OF ALL THE SOCIOPOLITICAL MEASURES undertaken in Red Vienna, possibly the most ambitious was the city's architectural transformation. It was surely the most visible. Within the short span of just over a decade, almost sixty-four thousand apartments in nearly four hundred municipal housing complexes, about two thousand business premises, over five thousand lots for settler homes, as well as a large number of community buildings—kindergartens, schools, public baths, sport facilities, health clinics, libraries, artist studios, and so on—were designed, built, and opened for public use. In response to the dramatic housing shortage that had existed in Vienna for decades, the Vienna Municipal Council launched a building offensive in 1919. It was initially rather modest in scale, but in 1923 a long-term comprehensive building program was implemented to generate modern and inexpensive housing. This impressive project was accompanied by broad media coverage in newspaper articles, illustrated commemorative publications, brochures, and annual statistical reports, in which the city government regularly informed its citizens about the rapid progress of the highly ambitious undertaking—a large-scale planning project that was to have a profound impact on the appearance of Vienna.
Nonetheless, what appears in retrospect to have been an unprecedented success story of modern residential construction was at the outset marked by differing political, ideological, and not least architectural viewpoints.
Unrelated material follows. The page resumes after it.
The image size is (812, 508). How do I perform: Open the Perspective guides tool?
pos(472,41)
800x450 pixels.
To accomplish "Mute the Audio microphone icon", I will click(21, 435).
Although city officials agreed that effective measures were needed to relieve the unsound living conditions in the city, there were widely divergent opinions on how best to implement this plan. In particular, the Christian Social Party, whose ranks included many building owners, was put off by taxes being specially introduced to finance the project, above all the tax earmarked for housing construction, as well as by the strict tenant protection laws that had been in force since the war. Moreover, they considered the construction of municipal tenant housing an attack on the principle of private property and envisioned collective buildings, as supported by the city, to be heralding a revolutionary and ultimately Bolshevist lifestyle.
There was also disagreement among the nearly two hundred architects who had been commissioned by the city administration for the project. Their ideas about what constituted a modern residence differed substantially. On one side were the supporters of the settler movement, who were pushing for the construction of row houses on the outskirts of the city.